Since 1998, through the Transportation Equity Act for the 21st Century (TEA-21), the Federal government has provided incentives for States to pass open container prohibitions that meet specific criteria. (See Federal Law for additional information.) APIS variables for this policy are derived from criteria adopted by the National Highway Traffic Safety Administration (NHTSA), as well as the secondary literature. However, APIS coding SHOULD NOT be used to determine whether or not a given State is in compliance with NHTSA requirements. To determine whether a given State is in compliance with the NHTSA requirements, go to http://www.fhwa.dot.gov/legsregs/directives/notices/n4510745.htm and http://www.fhwa.dot.gov/legsregs/directives/notices/n4520214.htm.

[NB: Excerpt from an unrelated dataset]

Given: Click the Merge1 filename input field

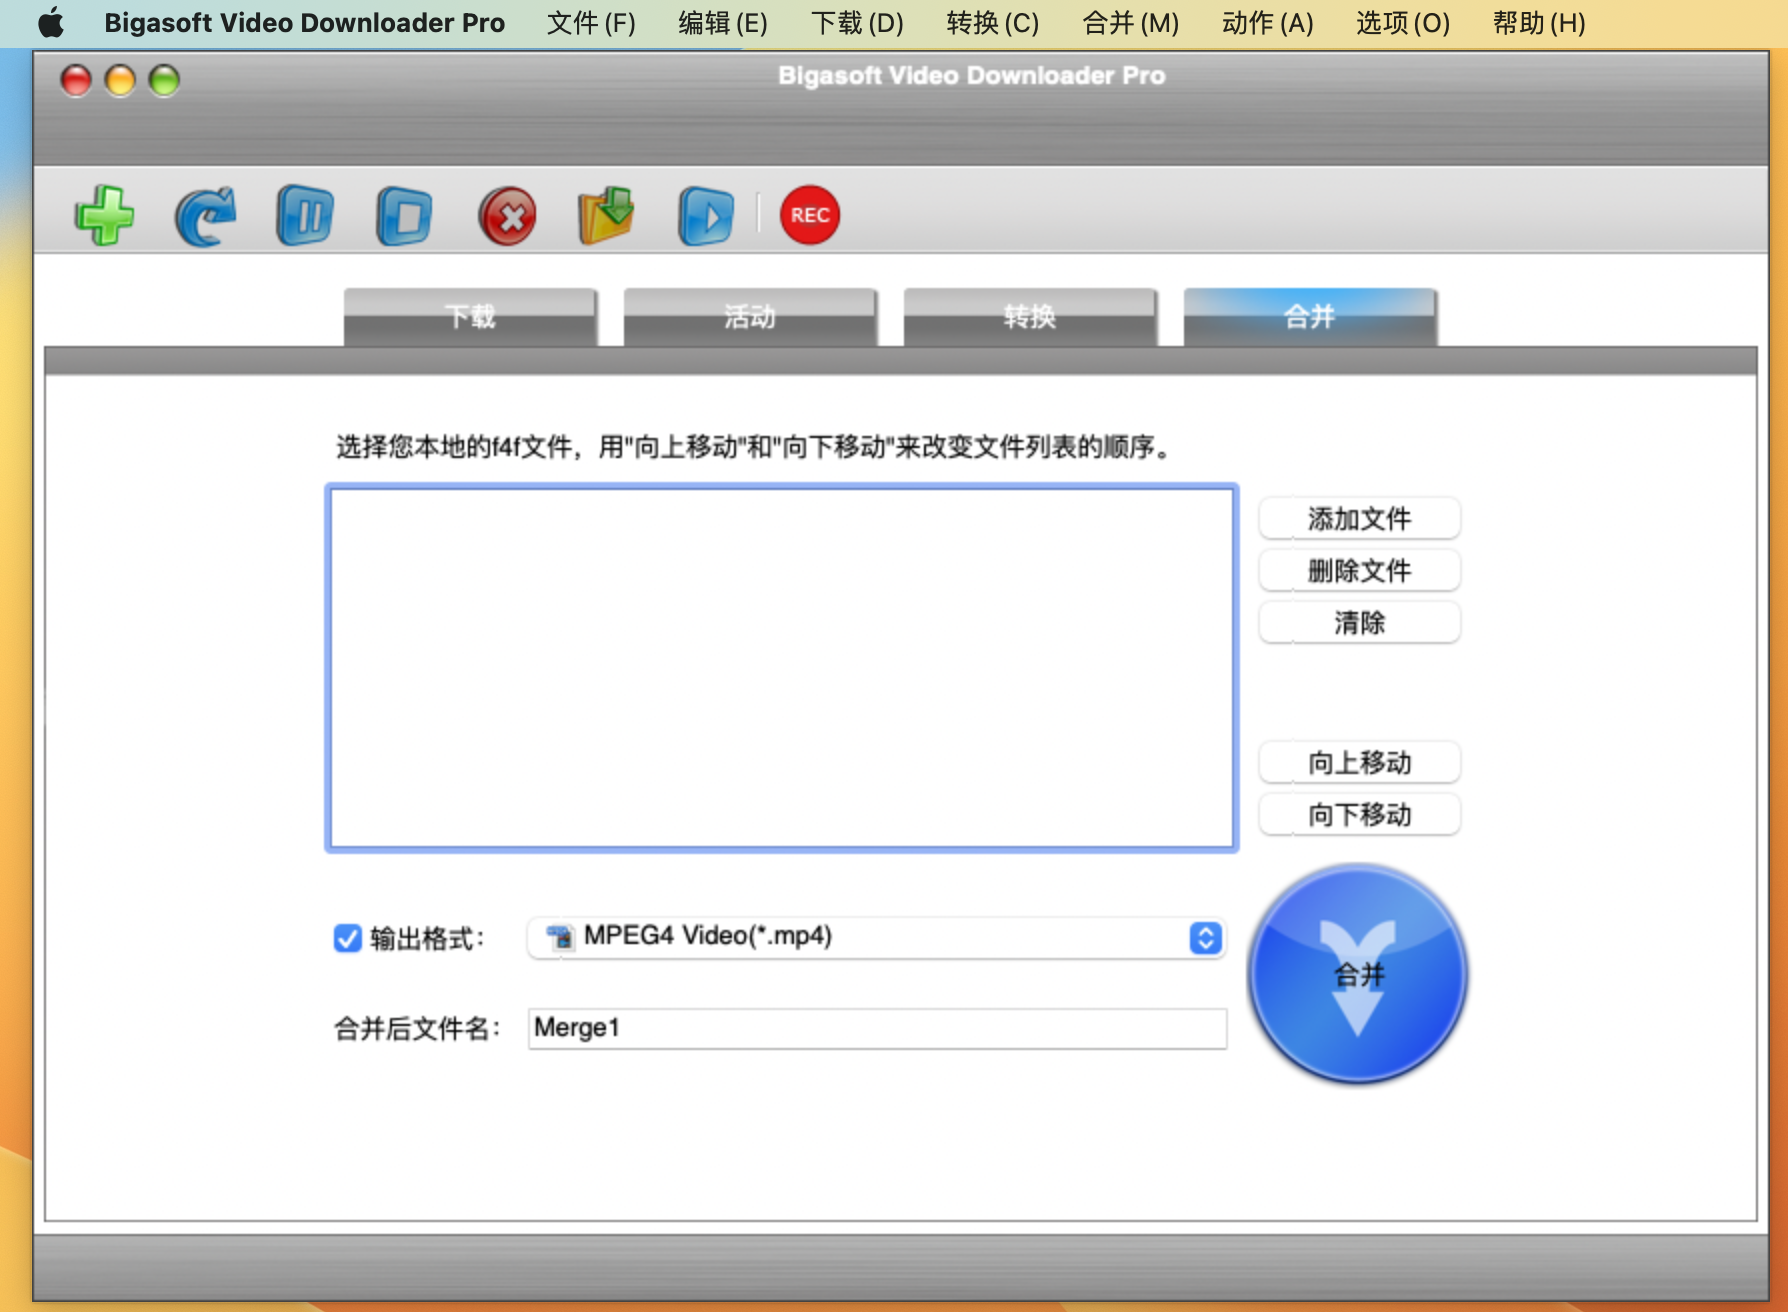Looking at the screenshot, I should click(x=876, y=1028).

Expander Definitions for Open Containers of Alcohol in Motor Vehicles

Motor Vehicle

For the purposes of this policy, a motor vehicle is defined as a vehicle driven or        drawn by mechanical power and manufactured primarily for use on public highways.  The term does not include a vehicle operated exclusively on a rail or rails.               

Passenger Area

The area of a motor vehicle designed to seat the driver and passengers while the motor vehicle is in operation and any area that is readily accessible to the driver or a passenger while in their seated positions, including the glove compartment. In vehicles without trunks, the passenger area does not include the area behind the last upright seat.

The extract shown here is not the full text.